- **SELECTED TEXT**:
There’s something I need to come clean about. It’s been the shadow trailing me from project to project, creeping behind every draft as I wrestle for control.

I… am a pantser.


Not in the charming, “frolic through the woods and discover wildflowers” kind of way. No. I’m the feral forest cryptid, sprinting barefoot with a horde of plot bunnies thundering behind me, ready to ambush unsuspecting readers. And truthfully? I fear my own writing process. Not because pantsing is inherently bad (it isn’t). But because it stands in direct opposition to the kind of nuanced, layered, and tightly foreshadowed series I aspire to write.


The Series Gauntlet: Why Pantsing Alone Doesn’t Work


I’m well aware of the pitfalls that await those of us who pants and dare to wander onto the battlefield of series writing. You clutch a sword in your sweaty hand, muttering, “I will not be GRRM…” while reading terrifying 2 a.m. articles about why you should never publish book one before plotting the entire series like it’s a ghost story told around the campfire of failed trilogies.


The internet writing mill might have you convinced that pantsers are just destined to write stories that don’t stack, don’t build, and definitely don’t last.


The Trial Run (aka: My First Epic Draft Spiral)


When I first started to write seriously in 2022—meaning I was writing with the explicit goal of publishing—my strategy was to plow through the first four books of a fantasy epic in about four months. Then I backtracked and started to rewrite book one.


Moved to book two and rewrote that twice.


Rewrote book three, then circled back to book one and rewrote it again.


It was, to put it mildly, time-consuming. And absolutely not sustainable long-term.


The results were fine. I ended up with a Book One that had all the delicious foreshadowing I love, which was only possible because I can write quickly. That project is the one I’m holding for trad publication. There were no deadlines, no expectations. So I could stumble along that road, doubling back as often as I wanted, and take all the time I needed.


Enter: The Nocturne Cage Dilemma


Nocturne Cage was an entirely different beast. It started as what I thought would be a standalone novella… then spiraled out from there. And this time, I had a very real deadline: get it published before Balticon 59. But my standards hadn’t changed. I still wanted a tight, well-constructed, foreshadowed narrative.


Something had to give. Because even I can’t write a trilogy in three months while simultaneously prepping Polyphonic Seduction for publication.


So, what is a chronic pantser to do? Throw my hands up and bemoan my fate? 

No. I’m a stubborn chaos gremlin—and I wasn’t about to roll over and let destiny take its course.


Becoming a Plantser: A Training Montage


Writing Polyphonic Seduction started the same as all my other projects: I pantsed it straight through, updating my editor on the new word count while imagining her white-knuckling her desk—terrified of whatever monstrosity I was about to drop in her lap.


Partway through I realized that I wasn’t just writing a novella. Which meant I had to pivot hard, and fast. We’re talking full-scale World Codex blitz, fueled by caffeine and force of will. That scramble carried me through to the end of my first draft. It was still pantsed, but with slightly more fire containment.


 Problem One: I Couldn’t Edit Without a Map


By this point, I was low-key panicking. But I was determined—and possibly a little unhinged. So, I soldiered on and forced myself to the unthinkable…


I outlined.

- **TASK DIRECTIONS**:
Answer these from the essay on pantsing a series:
1. In what year did the writer begin writing with the goal of publishing?
2. Nocturne Cage had to be published before what event?
3. What "unthinkable" step did the writer finally take?

- **DATASET EXTRACT**:
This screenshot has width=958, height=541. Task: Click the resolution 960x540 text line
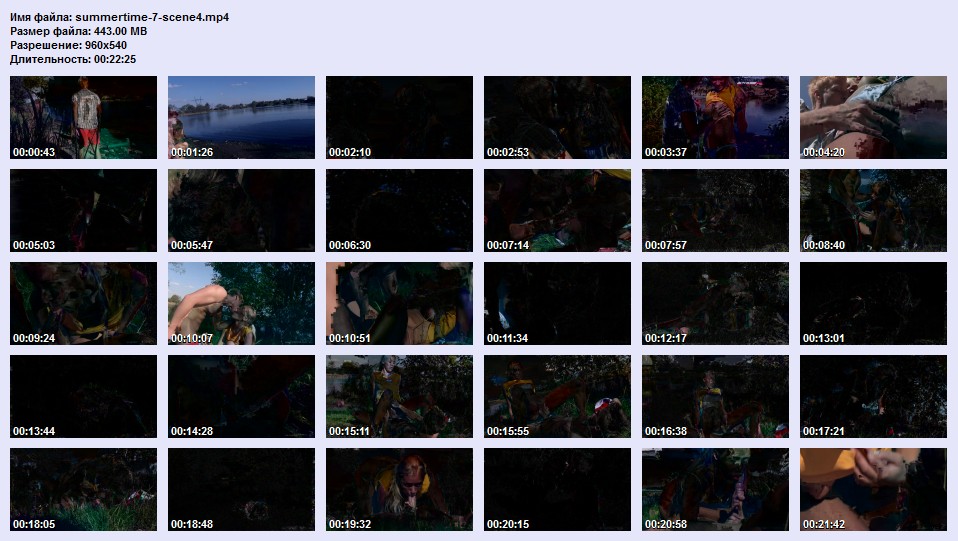click(x=69, y=45)
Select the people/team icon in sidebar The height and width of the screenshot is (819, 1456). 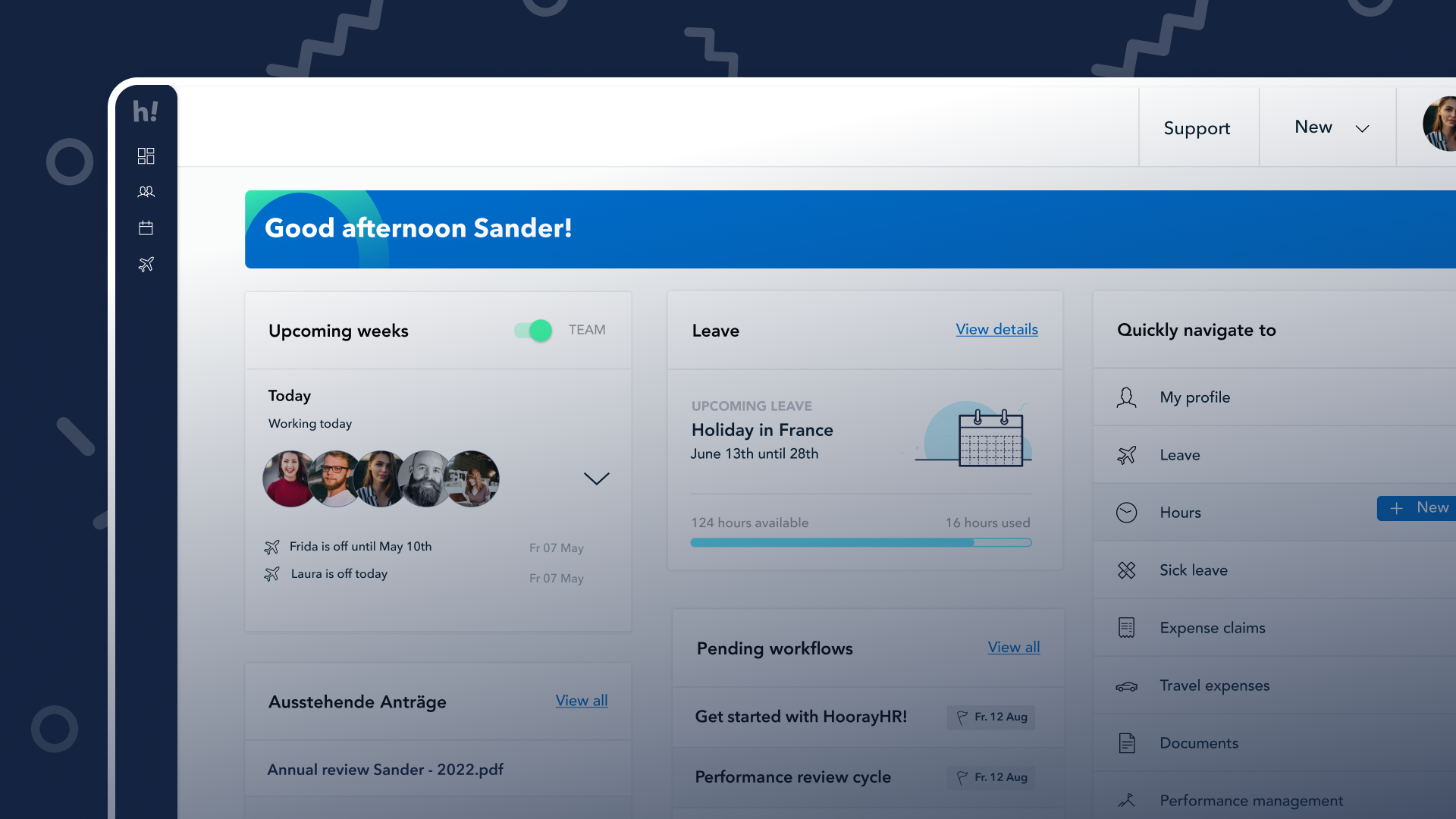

- **EXERCISE RESPONSE**:
1. 2022
2. Balticon 59
3. Outlining